Foto visual Gunung Merapi pada Senin (22/1/2021) malam. - Ist/ dok Badan Geologi
05 Januari 2021 00:29 WIB Nina Atmasari Sleman Share :

Harianjogja.com, JOGJA- Balai Penyelidikan dan Pengembangan Teknologi Kebencanaan Geologi (BPPTKG) memantau terjadinya guguran diduga lava pijar dari Gunung Merapi pada Senin (4/1/2021) malam.

Kepala BPPTKG-PVMBG-Badan Geologi, Hanik Humaida menyatakan pada Senin (4/1/2021) malam pukul 19.52 WIB, terjadi guguran yang terpantau dari kamera CCTV di sisi barat daya Gunung Merapi dan kamera thermal di stasiun Panguk.

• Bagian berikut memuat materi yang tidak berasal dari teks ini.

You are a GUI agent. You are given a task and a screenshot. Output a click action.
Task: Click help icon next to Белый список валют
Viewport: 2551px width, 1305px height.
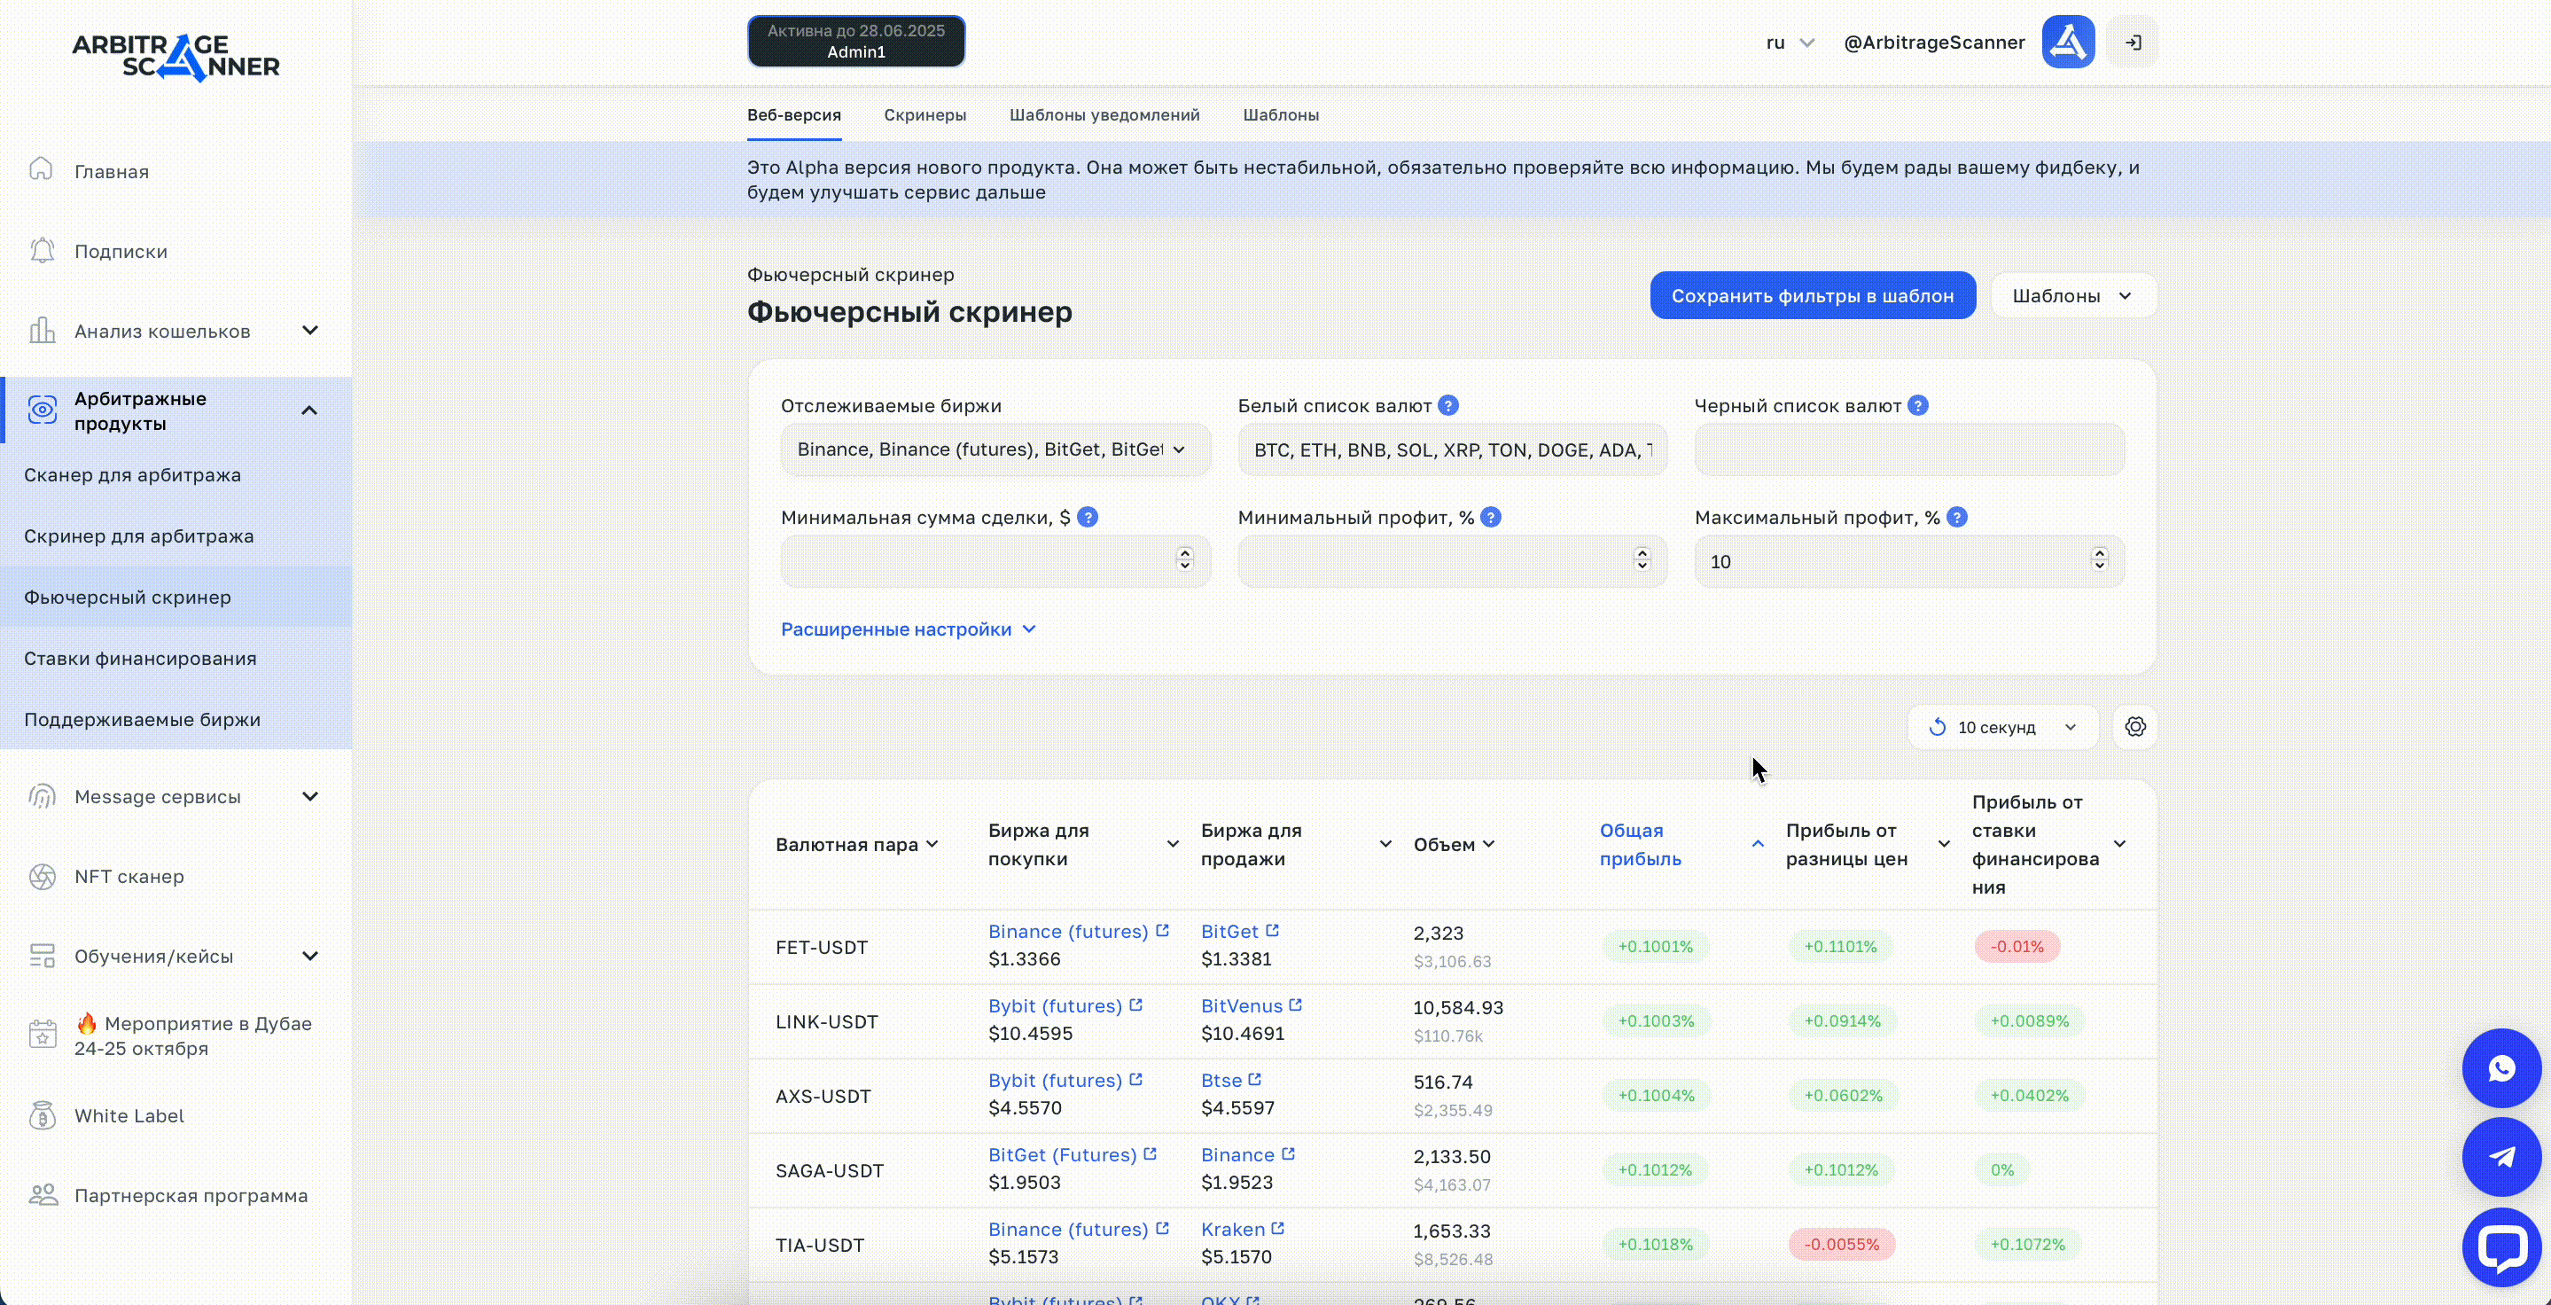click(x=1448, y=406)
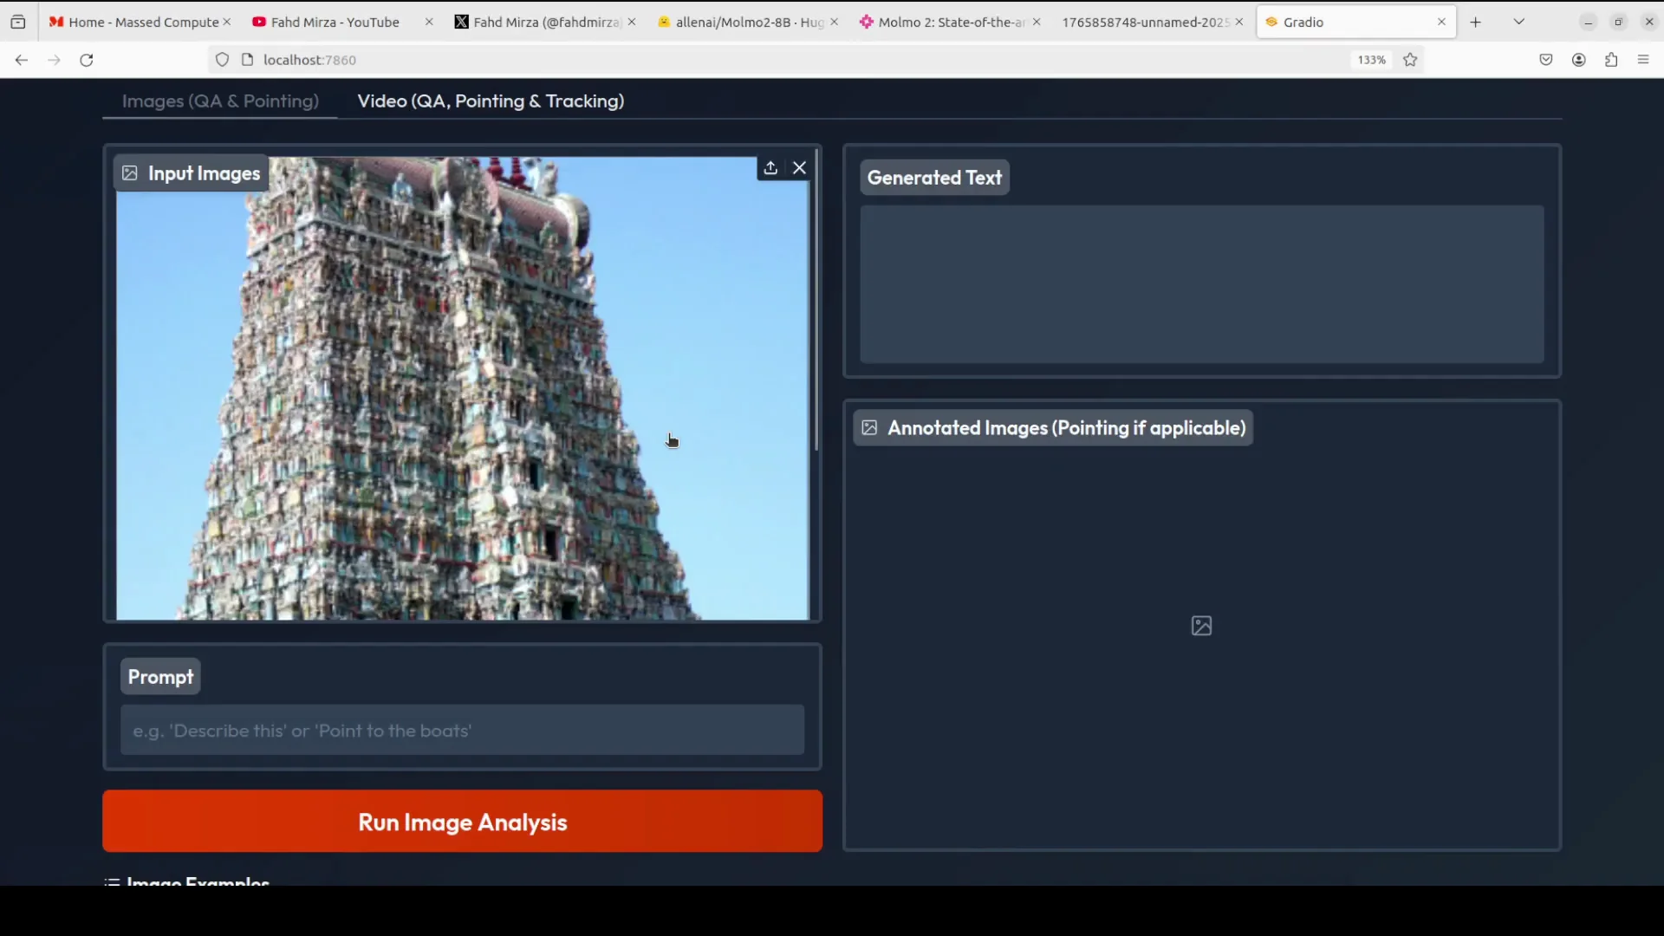1664x936 pixels.
Task: Open the Firefox account icon
Action: [1579, 60]
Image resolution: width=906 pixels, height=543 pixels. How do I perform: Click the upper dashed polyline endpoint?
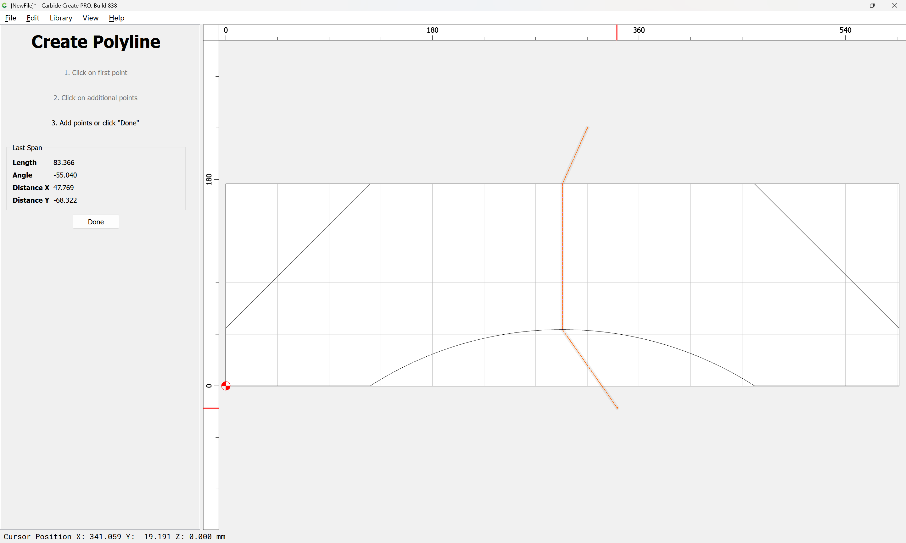(587, 128)
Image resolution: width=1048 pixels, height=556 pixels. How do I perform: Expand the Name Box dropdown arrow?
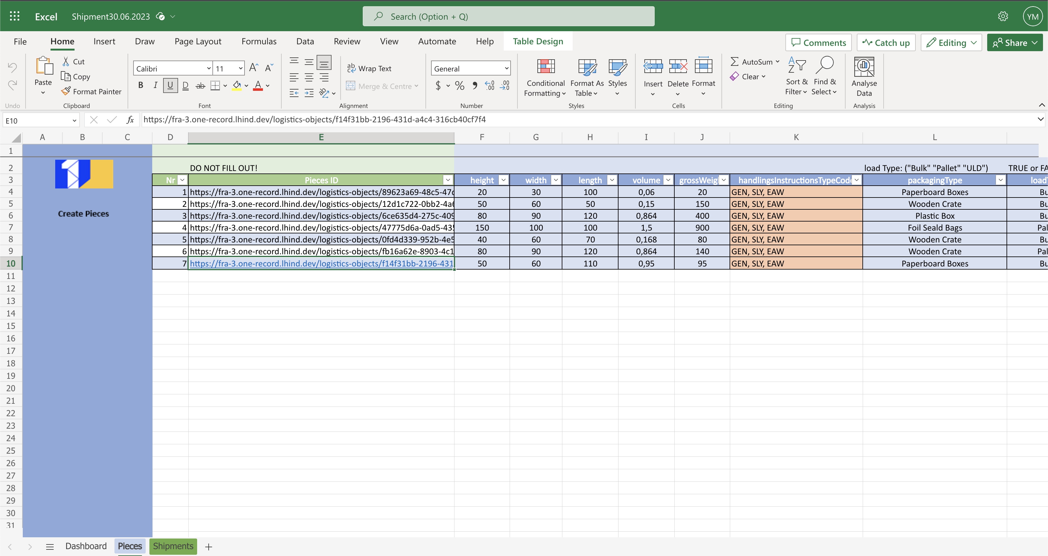(74, 120)
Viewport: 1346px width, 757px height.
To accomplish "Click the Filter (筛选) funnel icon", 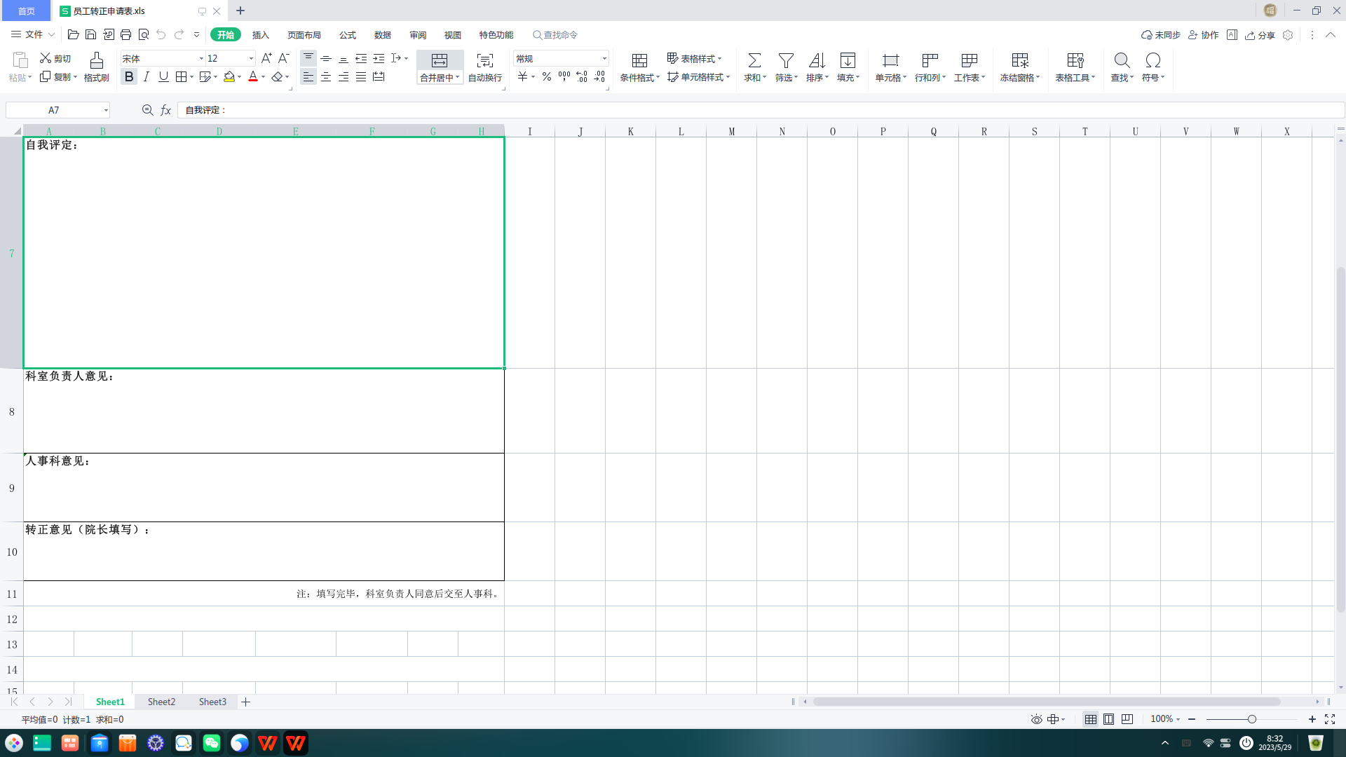I will 786,61.
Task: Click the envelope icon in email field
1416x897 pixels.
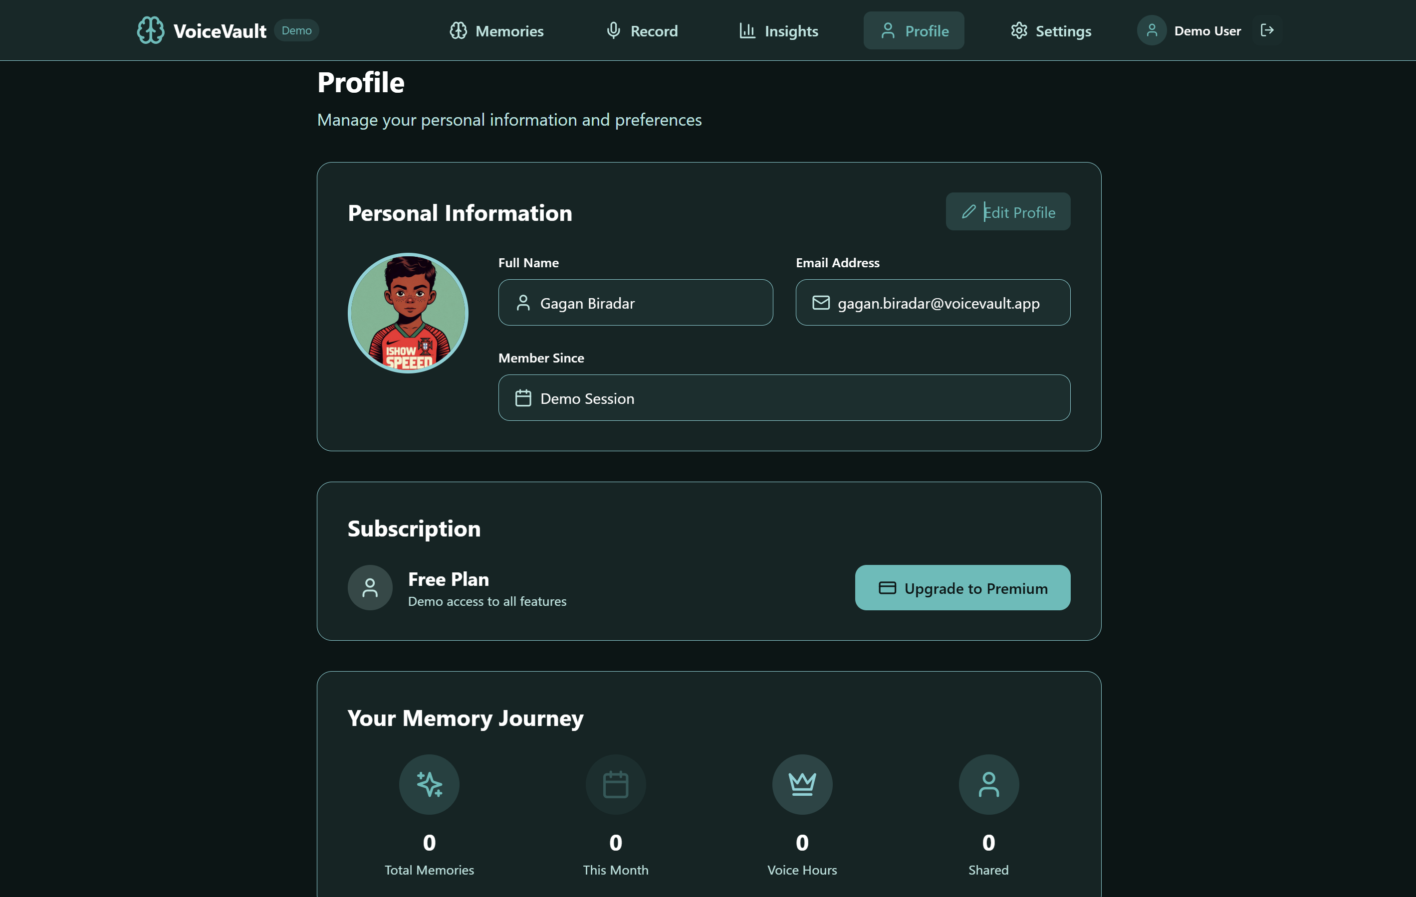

Video dari CCTV mode nightview menampilkan pendaran sinar yang diduga adalah lava pijar. Hasil pengamatan ini didukung dengan foto DSLR dan foto dari Pos Kaliurang yang menunjukkan rona merah di lokasi yang sama.

Baca juga: Pemerintah Evaluasi Dampak Libur Natal & Tahun Baru terhadap Penularan Covid-19

Bertepatan dengan pengamatan kejadian tersebut, jaringan seismik Gunung Merapi merekam gempa guguran.

"Pada tanggal 4 Januari 2021 pukul 19.50 WIB terjadi guguran yang tercatat di seismogram dengan amplitudo 33 mm dan durasi 60 detik. Suara guguran terdengar hingga Pos Pengamatan Gunung Merapi Babadan," kata Hanik, dalam rilis yang diterima Harianjogja.com, Selasa (5/1/2021).

Berkaitan dengan hal tersebut, Hanik menyimpulkan bahwa lava pijar telah muncul di dasar Lava 1997. Sinar yang teramati sebelumnya yaitu pada tanggal 31 Desember 2020 pukul 21.08 WIB, bisa jadi merupakan indikasi awal akan munculnya api diam dan lava pijar.

Baca juga: Tahu Tempe Makin Mahal, Pemerintah Enggan Intervensi

Hanik mengapresiasi bantuan dari para pihak yang telah berbagi informasi terkait aktivitas Gunung Merapi. "Informasi ini sangat berguna bagi pemantauan aktivitas Gunung Merapi saat ini," ujarnya.

Hanik mengimbau masyarakat untuk meningkatakan kewaspadaan akan aktivitas Gunung Merapi. Masyarakat diharapkan untuk tetap mengikuti arahan dari BPBD dan pemerintah daerah setempat, serta selalu mengikuti informasi dari sumber yang terpercaya.

Terkait dengan kejadian ini, BPPTKG belum merevisi rekomendasi aktivitas Gunung Merapi dimana daerah potensi bahaya masih dalam jarak maksimal 5 km dari puncak Gunung Merapi.

Tingkat aktivitas Gunung Merapi ditetapkan di tingkat Siaga atau Level III sejak 5 November 2020. Hingga saat ini aktivitas vulkanik terpantau masih tinggi. Peningkatan aktivitas terpantau dari data kegempaan dan deformasi sejak tanggal 22 Desember 2020.